(Photo: Iowa Soybean Association / Joseph Hopper)
Hay honored for advancing drainage design
September 14, 2023 | Joseph Hopper
If you looked around the office of Dr. Chris Hay, conservation design scientist at the Iowa Soybean Association (ISA), you’d notice a wall with hanging accolades and a few paintings. To the untrained eye, these are just beautiful landscapes featuring running water and picturesque foliage. But to an ag drainage expert like Hay, they capture both a beautiful scene and his passion – drainage infrastructure at work. Soon, something new will go up on the wall, a major award from the American Society of Agricultural and Biological Engineers: the G.B. Gunlogson Countryside Engineering Award, honoring Chris for making the historical drainage like those in his paintings even more historical because of his work as “a national leader in the advancement of drainage design and design of edge-of-field practices for nitrate reduction.”
Whether research, training public and private sector professionals, or leading ASABE events like the 11th annual International Drainage Symposium, it’s clear Hay is a passionate leader in the field of ag engineering.
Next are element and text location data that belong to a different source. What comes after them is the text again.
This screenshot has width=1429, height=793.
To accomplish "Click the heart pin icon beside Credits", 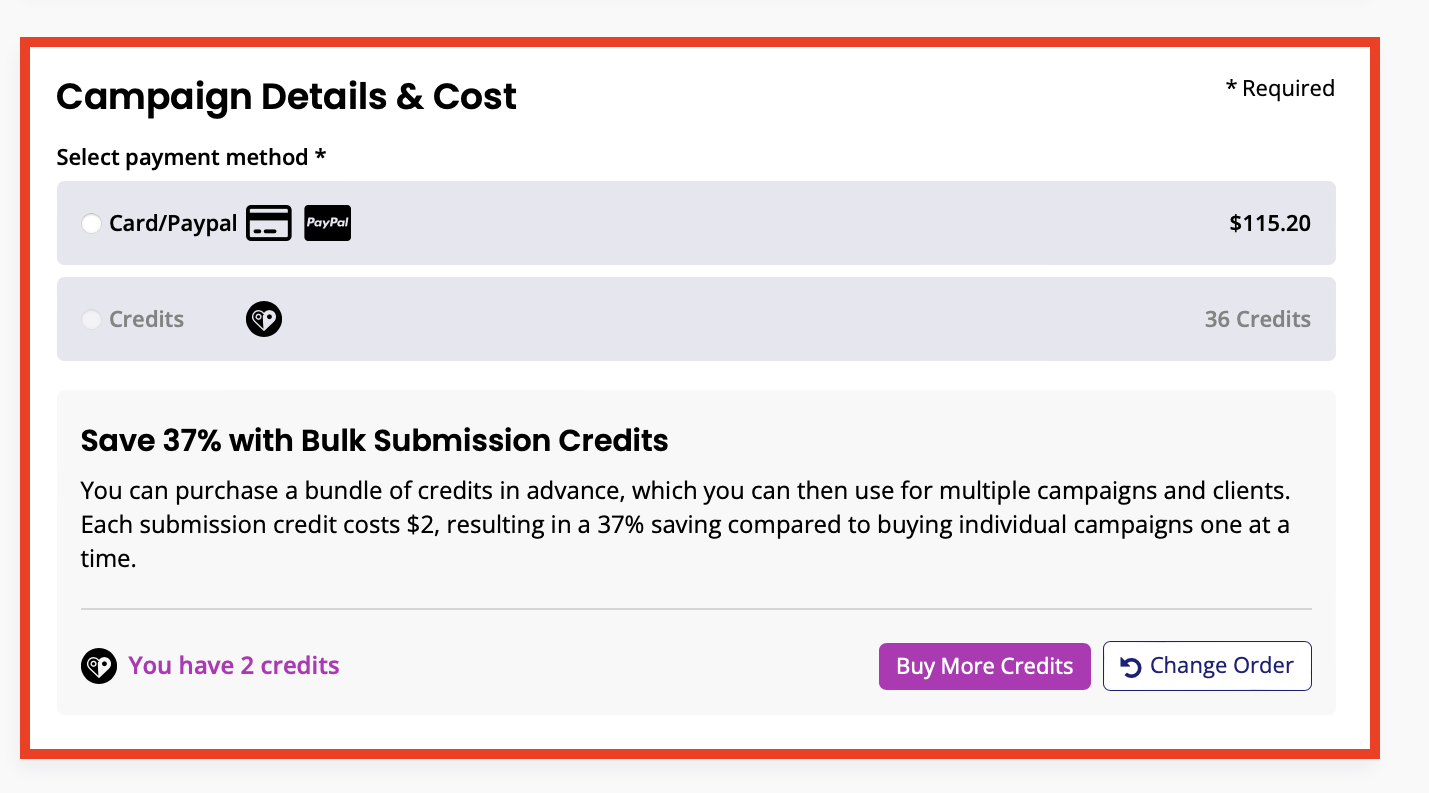I will [x=264, y=320].
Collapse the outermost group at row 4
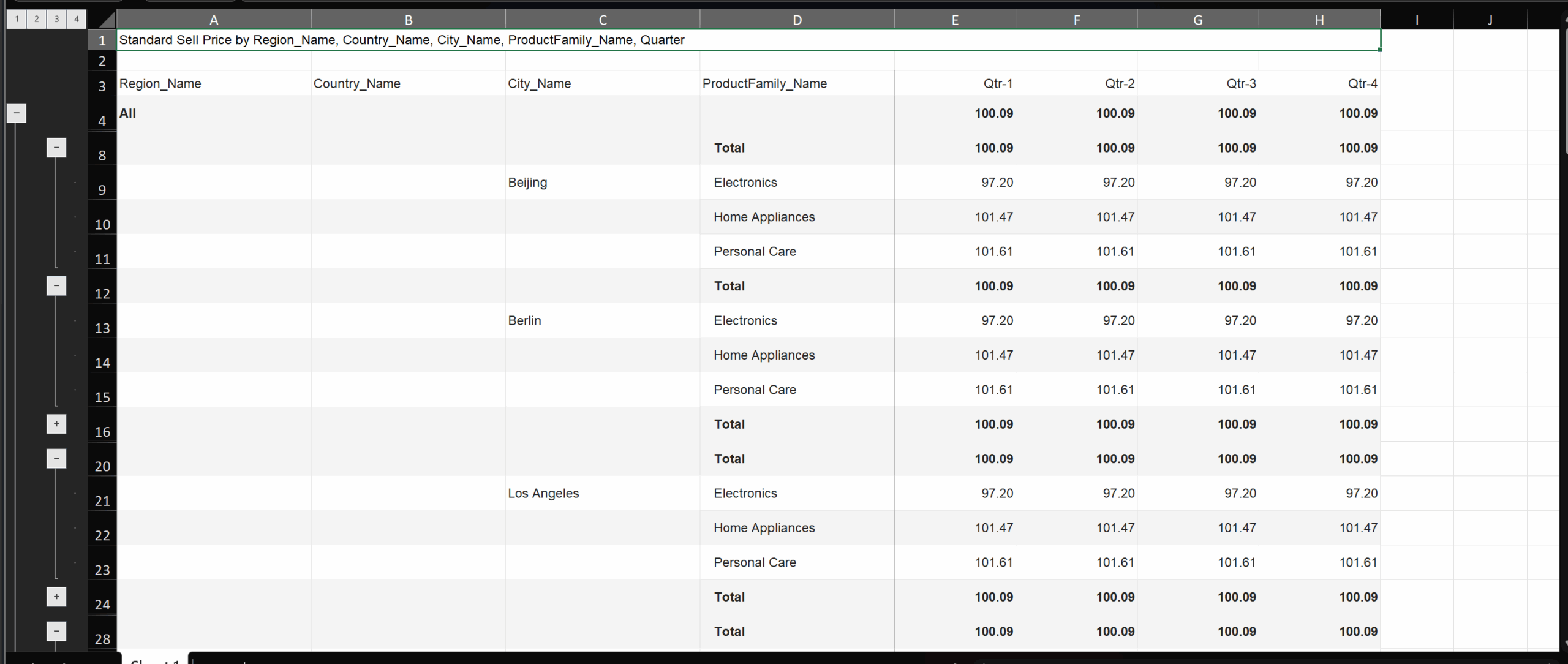This screenshot has height=664, width=1568. coord(17,113)
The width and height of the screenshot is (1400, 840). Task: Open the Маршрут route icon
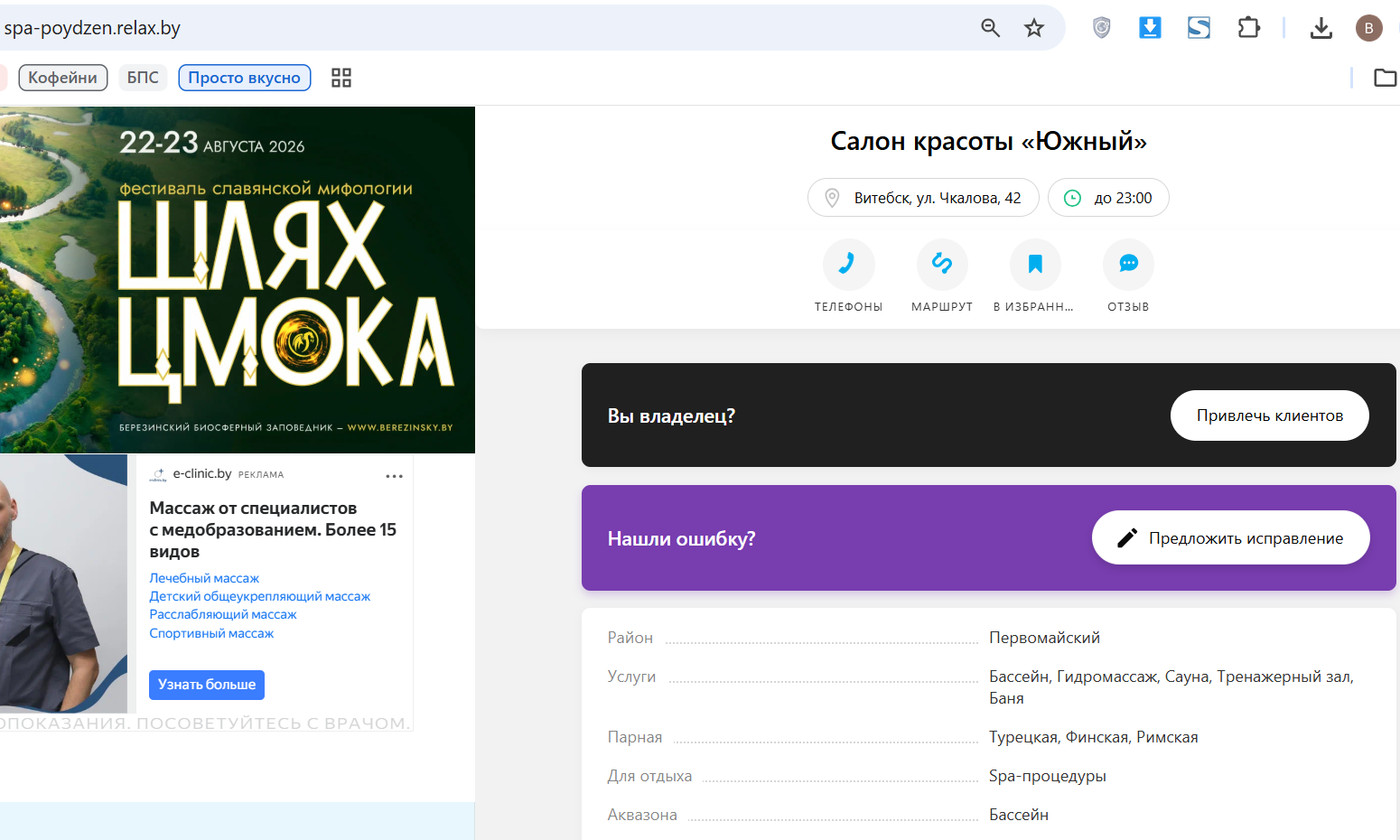(942, 264)
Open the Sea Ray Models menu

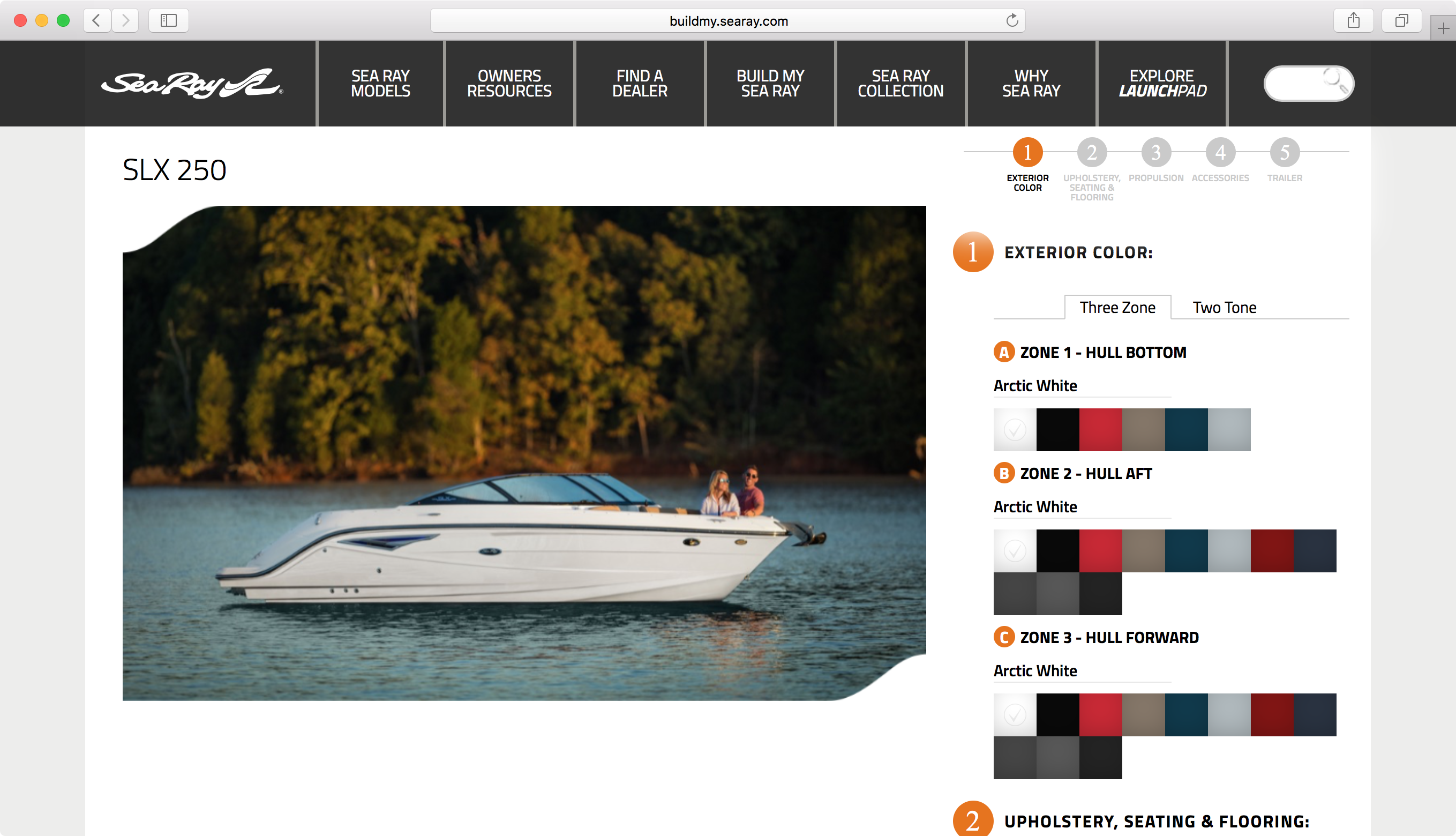coord(380,83)
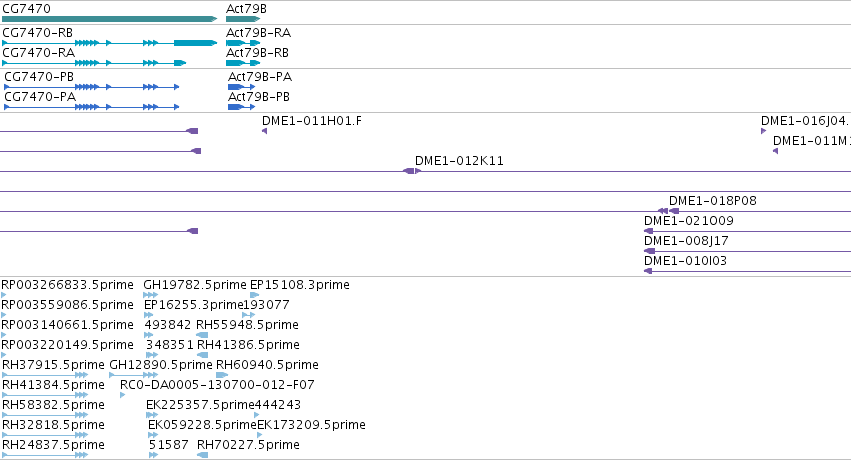Select the DME1-008J17 feature label
851x460 pixels.
point(686,241)
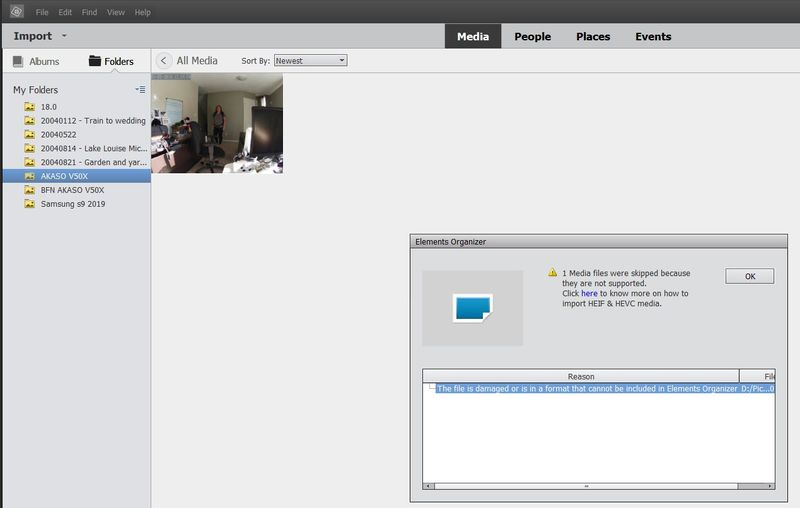Open the My Folders view options icon
The height and width of the screenshot is (508, 800).
pyautogui.click(x=140, y=90)
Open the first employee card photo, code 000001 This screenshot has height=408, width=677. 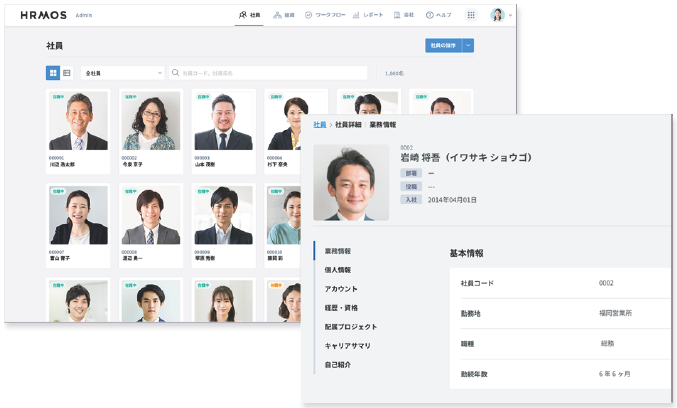click(x=79, y=121)
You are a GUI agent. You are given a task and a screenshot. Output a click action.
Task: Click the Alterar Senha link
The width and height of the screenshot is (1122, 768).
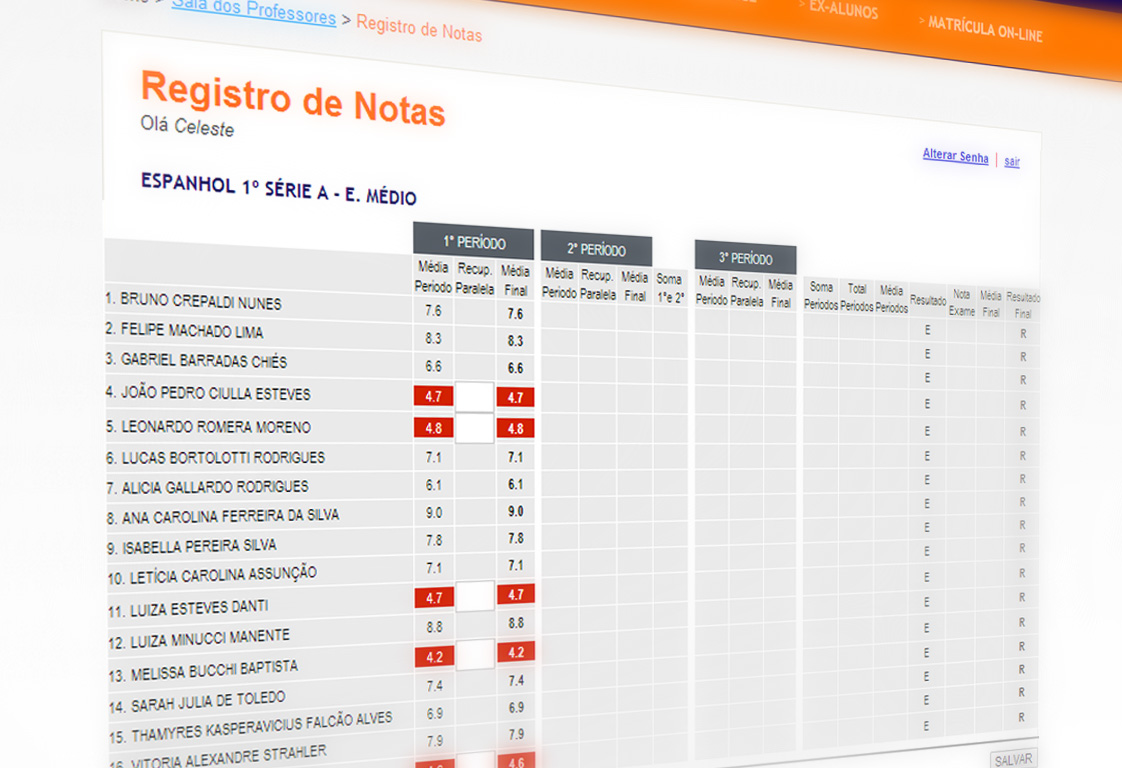tap(955, 156)
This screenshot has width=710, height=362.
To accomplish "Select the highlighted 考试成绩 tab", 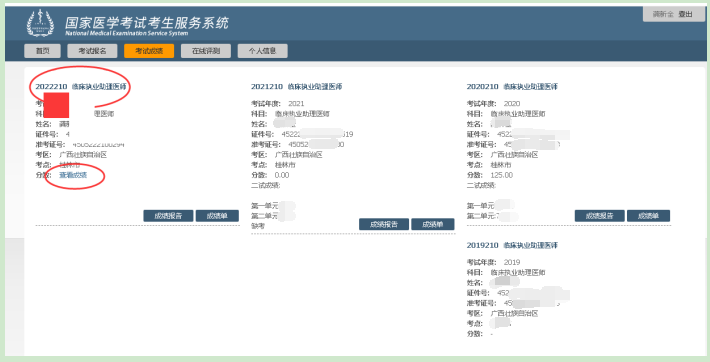I will coord(149,51).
Still, Hay says the honor caught him off guard.
“I was a little surprised at first, but very honored,” Hay says. “I’ve been a member of ASABE for more than 30 years, and it’s been my professional society home. So, to win a major award and be recognized by my professional peers is really gratifying. Having come up through that organization and knowing all those other names of previous award winners, people I’ve looked up to and respected for a long time, it’s really cool to see my name on that list too.”
Hay always wanted to be an engineer, but didn’t initially dive into ag engineering. With a chuckle, Hay says teenage rebellion meant it would take some time before he found his passion as a young professional.
“My dad was an Extension ag engineer, so as a teenage boy the last thing I wanted to do was what dad did,” Hay says. “I started in mechanical engineering, got a few years down the road and realized I didn’t like that. Looking at my quickest pathway to get a bachelor’s, it was down to civil engineering or ag engineering. Once I took my first soil and water engineering class, that’s really when I fell in love. I knew I wanted to focus on soil and water.”
After achieving his PhD at Nebraska, Hay started to dig into ag drainage in the Midwest as an assistant professor and Extension ag engineer at South Dakota State University, with some help from his former grad student office-mate turned peer, Iowa State University’s Dr. Matt Helmers.
“I thought I was going to do irrigation, that’s what the position was listed for, but when I got up there they were in a really wet cycle and drainage was the key interest,” Hay says. “They were trying to figure out drainage, not that there wasn’t drainage in South Dakota, but it had been a long time since there was a lot of interest in drainage. Farmers were wanting to know what to do, the public was concerned about what it meant for flooding and water quality. I realized I needed to learn more about drainage, with some help from Matt Helmers and others in the drainage engineering community, I got up to speed.”
Hay’s interest in ag drainage has paid off. At ISA, he continues to educate and conduct cutting-edge research into subjects like drainage water recycling, a system being tested on farms today which can help manage the excess water received in the spring, storing it for use when the weather turns dry later in the year. Today, Hay continues to scrape away the darkness of the unknown. The research continues.